- Directive: Can you render every line of the listing below as a Markdown table with the columns Row and Line, where Row holds a running number and Line holds the line itself, and blank lines are skipped?

Records contained in a dataset
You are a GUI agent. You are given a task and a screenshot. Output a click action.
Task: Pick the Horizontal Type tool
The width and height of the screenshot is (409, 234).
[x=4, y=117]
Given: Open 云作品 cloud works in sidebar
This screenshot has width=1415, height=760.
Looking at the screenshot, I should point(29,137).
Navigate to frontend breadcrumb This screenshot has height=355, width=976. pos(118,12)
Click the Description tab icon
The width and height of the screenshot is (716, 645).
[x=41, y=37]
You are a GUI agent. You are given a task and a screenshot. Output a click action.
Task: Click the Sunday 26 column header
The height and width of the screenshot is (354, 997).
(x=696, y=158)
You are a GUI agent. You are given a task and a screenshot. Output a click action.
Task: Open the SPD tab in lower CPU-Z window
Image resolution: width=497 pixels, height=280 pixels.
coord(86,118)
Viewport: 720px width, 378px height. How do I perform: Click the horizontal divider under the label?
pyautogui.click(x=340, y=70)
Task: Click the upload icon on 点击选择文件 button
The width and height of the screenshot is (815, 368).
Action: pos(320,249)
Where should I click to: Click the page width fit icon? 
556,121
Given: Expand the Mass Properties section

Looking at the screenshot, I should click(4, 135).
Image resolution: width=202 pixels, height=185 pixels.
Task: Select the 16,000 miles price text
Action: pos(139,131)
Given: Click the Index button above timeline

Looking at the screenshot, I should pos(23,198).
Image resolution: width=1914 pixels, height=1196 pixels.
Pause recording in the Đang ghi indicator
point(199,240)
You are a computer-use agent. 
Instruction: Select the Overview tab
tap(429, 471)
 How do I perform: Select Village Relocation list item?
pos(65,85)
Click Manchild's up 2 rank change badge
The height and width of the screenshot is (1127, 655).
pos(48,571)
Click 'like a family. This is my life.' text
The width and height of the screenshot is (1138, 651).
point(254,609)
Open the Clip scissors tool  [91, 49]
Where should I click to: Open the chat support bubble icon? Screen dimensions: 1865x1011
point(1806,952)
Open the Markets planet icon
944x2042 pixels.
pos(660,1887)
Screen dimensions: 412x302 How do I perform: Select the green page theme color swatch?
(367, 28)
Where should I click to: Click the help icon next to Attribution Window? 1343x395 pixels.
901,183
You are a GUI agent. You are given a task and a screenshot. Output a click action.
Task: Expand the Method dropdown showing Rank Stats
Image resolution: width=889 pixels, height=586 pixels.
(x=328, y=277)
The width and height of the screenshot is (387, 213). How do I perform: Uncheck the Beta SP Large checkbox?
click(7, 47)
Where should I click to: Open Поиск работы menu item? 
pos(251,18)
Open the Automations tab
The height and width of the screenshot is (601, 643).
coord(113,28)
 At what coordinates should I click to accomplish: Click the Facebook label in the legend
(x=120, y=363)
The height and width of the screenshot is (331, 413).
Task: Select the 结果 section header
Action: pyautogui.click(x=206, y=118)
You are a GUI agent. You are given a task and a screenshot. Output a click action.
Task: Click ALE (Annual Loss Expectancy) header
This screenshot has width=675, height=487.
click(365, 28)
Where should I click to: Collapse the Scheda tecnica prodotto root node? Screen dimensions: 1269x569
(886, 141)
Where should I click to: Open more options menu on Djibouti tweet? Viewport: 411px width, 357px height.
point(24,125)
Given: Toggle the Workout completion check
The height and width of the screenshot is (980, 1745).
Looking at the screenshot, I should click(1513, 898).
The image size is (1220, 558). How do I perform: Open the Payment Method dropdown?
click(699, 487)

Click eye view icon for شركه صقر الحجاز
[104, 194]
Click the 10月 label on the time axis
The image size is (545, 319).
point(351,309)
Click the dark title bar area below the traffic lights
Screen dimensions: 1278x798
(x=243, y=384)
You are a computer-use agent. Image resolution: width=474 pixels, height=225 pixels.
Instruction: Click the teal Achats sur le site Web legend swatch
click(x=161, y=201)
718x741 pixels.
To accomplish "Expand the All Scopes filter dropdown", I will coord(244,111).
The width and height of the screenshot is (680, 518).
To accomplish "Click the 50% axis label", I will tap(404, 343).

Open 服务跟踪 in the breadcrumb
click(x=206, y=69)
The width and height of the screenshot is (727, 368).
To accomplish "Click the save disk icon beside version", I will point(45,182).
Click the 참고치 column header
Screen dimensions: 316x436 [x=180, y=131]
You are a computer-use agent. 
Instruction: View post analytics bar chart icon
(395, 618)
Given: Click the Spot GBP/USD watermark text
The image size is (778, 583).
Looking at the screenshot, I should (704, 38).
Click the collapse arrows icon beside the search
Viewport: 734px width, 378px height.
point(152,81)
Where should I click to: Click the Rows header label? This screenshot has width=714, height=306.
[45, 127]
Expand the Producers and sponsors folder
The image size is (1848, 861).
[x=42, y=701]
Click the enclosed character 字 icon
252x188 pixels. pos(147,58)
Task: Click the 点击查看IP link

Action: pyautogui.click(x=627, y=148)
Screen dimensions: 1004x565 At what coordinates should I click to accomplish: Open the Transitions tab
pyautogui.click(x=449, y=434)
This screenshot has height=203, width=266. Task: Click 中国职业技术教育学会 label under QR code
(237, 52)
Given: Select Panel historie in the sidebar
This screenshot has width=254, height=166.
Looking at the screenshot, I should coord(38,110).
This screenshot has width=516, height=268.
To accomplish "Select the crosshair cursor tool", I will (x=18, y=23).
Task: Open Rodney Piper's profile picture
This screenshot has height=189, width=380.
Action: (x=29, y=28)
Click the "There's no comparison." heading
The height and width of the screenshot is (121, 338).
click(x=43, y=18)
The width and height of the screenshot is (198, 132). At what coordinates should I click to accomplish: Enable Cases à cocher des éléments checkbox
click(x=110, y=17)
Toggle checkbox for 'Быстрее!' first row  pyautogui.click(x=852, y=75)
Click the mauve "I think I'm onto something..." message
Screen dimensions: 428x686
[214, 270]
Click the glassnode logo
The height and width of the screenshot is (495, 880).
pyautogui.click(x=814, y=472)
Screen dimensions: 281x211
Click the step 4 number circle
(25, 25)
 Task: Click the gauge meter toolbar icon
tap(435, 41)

- Worked solution:
| Row | Line |
|---|---|
| 1 | You are a GUI agent. You are given a task and a screenshot. Output a click action. |
| 2 | Task: Pick the Horizontal Type tool |
| 3 | The width and height of the screenshot is (409, 234). |
| 4 | [x=4, y=117] |
| 5 | Given: Open 云作品 cloud works in sidebar |
| 6 | This screenshot has width=1415, height=760. |
| 7 | Looking at the screenshot, I should point(29,137). |
| 8 | Navigate to frontend breadcrumb This screenshot has height=355, width=976. pos(118,12) |
| 9 | Click the Description tab icon |
| 10 | The width and height of the screenshot is (716, 645). |
| 11 | [x=41, y=37] |
| 12 | You are a GUI agent. You are given a task and a screenshot. Output a click action. |
| 13 | Task: Click the Sunday 26 column header |
| 14 | The height and width of the screenshot is (354, 997). |
| 15 | (x=696, y=158) |
| 16 | You are a GUI agent. You are given a task and a screenshot. Output a click action. |
| 17 | Task: Open the SPD tab in lower CPU-Z window |
| 18 | Image resolution: width=497 pixels, height=280 pixels. |
| 19 | coord(86,118) |
| 20 | Viewport: 720px width, 378px height. How do I perform: Click the horizontal divider under the label? |
| 21 | pyautogui.click(x=340, y=70) |
| 22 | Task: Click the upload icon on 点击选择文件 button |
| 23 | The width and height of the screenshot is (815, 368). |
| 24 | Action: pos(320,249) |
| 25 | Where should I click to: Click the page width fit icon?  |
| 26 | 556,121 |
| 27 | Given: Expand the Mass Properties section |
| 28 | Looking at the screenshot, I should click(4, 135). |
| 29 | Image resolution: width=202 pixels, height=185 pixels. |
| 30 | Task: Select the 16,000 miles price text |
| 31 | Action: pos(139,131) |
| 32 | Given: Click the Index button above timeline |
| 33 | Looking at the screenshot, I should pos(23,198). |
| 34 | Image resolution: width=1914 pixels, height=1196 pixels. |
| 35 | Pause recording in the Đang ghi indicator |
| 36 | point(199,240) |
| 37 | You are a computer-use agent.  |
| 38 | Instruction: Select the Overview tab |
| 39 | tap(429, 471) |
| 40 |  How do I perform: Select Village Relocation list item? |
| 41 | pos(65,85) |
| 42 | Click Manchild's up 2 rank change badge |
| 43 | The height and width of the screenshot is (1127, 655). |
| 44 | pos(48,571) |
| 45 | Click 'like a family. This is my life.' text |
| 46 | The width and height of the screenshot is (1138, 651). |
| 47 | point(254,609) |
| 48 | Open the Clip scissors tool  [91, 49] |
| 49 | Where should I click to: Open the chat support bubble icon? Screen dimensions: 1865x1011 |
| 50 | point(1806,952) |
| 51 | Open the Markets planet icon |
| 52 | 944x2042 pixels. |
| 53 | pos(660,1887) |
| 54 | Screen dimensions: 412x302 How do I perform: Select the green page theme color swatch? |
| 55 | (367, 28) |
| 56 | Where should I click to: Click the help icon next to Attribution Window? 1343x395 pixels. |
| 57 | 901,183 |
| 58 | You are a GUI agent. You are given a task and a screenshot. Output a click action. |
| 59 | Task: Expand the Method dropdown showing Rank Stats |
| 60 | Image resolution: width=889 pixels, height=586 pixels. |
| 61 | (x=328, y=277) |
| 62 | The width and height of the screenshot is (387, 213). How do I perform: Uncheck the Beta SP Large checkbox? |
| 63 | click(7, 47) |
| 64 | Where should I click to: Open Поиск работы menu item?  |
| 65 | pos(251,18) |
| 66 | Open the Automations tab |
| 67 | The height and width of the screenshot is (601, 643). |
| 68 | coord(113,28) |
| 69 |  At what coordinates should I click to accomplish: Click the Facebook label in the legend |
| 70 | (x=120, y=363) |
| 71 | The height and width of the screenshot is (331, 413). |
| 72 | Task: Select the 结果 section header |
| 73 | Action: pyautogui.click(x=206, y=118) |
| 74 | You are a GUI agent. You are given a task and a screenshot. Output a click action. |
| 75 | Task: Click ALE (Annual Loss Expectancy) header |
| 76 | This screenshot has width=675, height=487. |
| 77 | click(365, 28) |
| 78 | Where should I click to: Collapse the Scheda tecnica prodotto root node? Screen dimensions: 1269x569 |
| 79 | (886, 141) |
| 80 | Where should I click to: Open more options menu on Djibouti tweet? Viewport: 411px width, 357px height. |
| 81 | point(24,125) |
| 82 | Given: Toggle the Workout completion check |
| 83 | The height and width of the screenshot is (980, 1745). |
| 84 | Looking at the screenshot, I should click(1513, 898). |
| 85 | The image size is (1220, 558). How do I perform: Open the Payment Method dropdown? |
| 86 | click(699, 487) |
| 87 | Click eye view icon for شركه صقر الحجاز |
| 88 | [104, 194] |
| 89 | Click the 10月 label on the time axis |
| 90 | The image size is (545, 319). |
| 91 | point(351,309) |
| 92 | Click the dark title bar area below the traffic lights |
| 93 | Screen dimensions: 1278x798 |
| 94 | (x=243, y=384) |
| 95 | You are a computer-use agent. Image resolution: width=474 pixels, height=225 pixels. |
| 96 | Instruction: Click the teal Achats sur le site Web legend swatch |
| 97 | click(x=161, y=201) |
| 98 | 718x741 pixels. |
| 99 | To accomplish "Expand the All Scopes filter dropdown", I will coord(244,111). |
| 100 | The width and height of the screenshot is (680, 518). |
| 101 | To accomplish "Click the 50% axis label", I will tap(404, 343). |
| 102 | Open 服务跟踪 in the breadcrumb |
| 103 | click(x=206, y=69) |
| 104 | The width and height of the screenshot is (727, 368). |
| 105 | To accomplish "Click the save disk icon beside version", I will point(45,182). |
| 106 | Click the 참고치 column header |
| 107 | Screen dimensions: 316x436 [x=180, y=131] |
| 108 | You are a computer-use agent.  |
| 109 | Instruction: View post analytics bar chart icon |
| 110 | (395, 618) |
| 111 | Given: Click the Spot GBP/USD watermark text |
| 112 | The image size is (778, 583). |
| 113 | Looking at the screenshot, I should (704, 38). |
| 114 | Click the collapse arrows icon beside the search |
| 115 | Viewport: 734px width, 378px height. |
| 116 | point(152,81) |
| 117 | Where should I click to: Click the Rows header label? This screenshot has width=714, height=306. |
| 118 | [45, 127] |
| 119 | Expand the Producers and sponsors folder |
| 120 | The image size is (1848, 861). |
| 121 | [x=42, y=701] |
| 122 | Click the enclosed character 字 icon |
| 123 | 252x188 pixels. pos(147,58) |
| 124 | Task: Click the 点击查看IP link |
| 125 | Action: pyautogui.click(x=627, y=148) |
| 126 | Screen dimensions: 1004x565 At what coordinates should I click to accomplish: Open the Transitions tab |
| 127 | pyautogui.click(x=449, y=434) |
| 128 | This screenshot has height=203, width=266. Task: Click 中国职业技术教育学会 label under QR code |
| 129 | (237, 52) |
| 130 | Given: Select Panel historie in the sidebar |
| 131 | This screenshot has width=254, height=166. |
| 132 | Looking at the screenshot, I should coord(38,110). |
| 133 | This screenshot has width=516, height=268. |
| 134 | To accomplish "Select the crosshair cursor tool", I will (x=18, y=23). |
| 135 | Task: Open Rodney Piper's profile picture |
| 136 | This screenshot has height=189, width=380. |
| 137 | Action: (x=29, y=28) |
| 138 | Click the "There's no comparison." heading |
| 139 | The height and width of the screenshot is (121, 338). |
| 140 | click(x=43, y=18) |
| 141 | The width and height of the screenshot is (198, 132). At what coordinates should I click to accomplish: Enable Cases à cocher des éléments checkbox |
| 142 | click(x=110, y=17) |
| 143 | Toggle checkbox for 'Быстрее!' first row  pyautogui.click(x=852, y=75) |
| 144 | Click the mauve "I think I'm onto something..." message |
| 145 | Screen dimensions: 428x686 |
| 146 | [214, 270] |
| 147 | Click the glassnode logo |
| 148 | The height and width of the screenshot is (495, 880). |
| 149 | pyautogui.click(x=814, y=472) |
| 150 | Screen dimensions: 281x211 |
| 151 | Click the step 4 number circle |
| 152 | (25, 25) |
| 153 |  Task: Click the gauge meter toolbar icon |
| 154 | tap(435, 41) |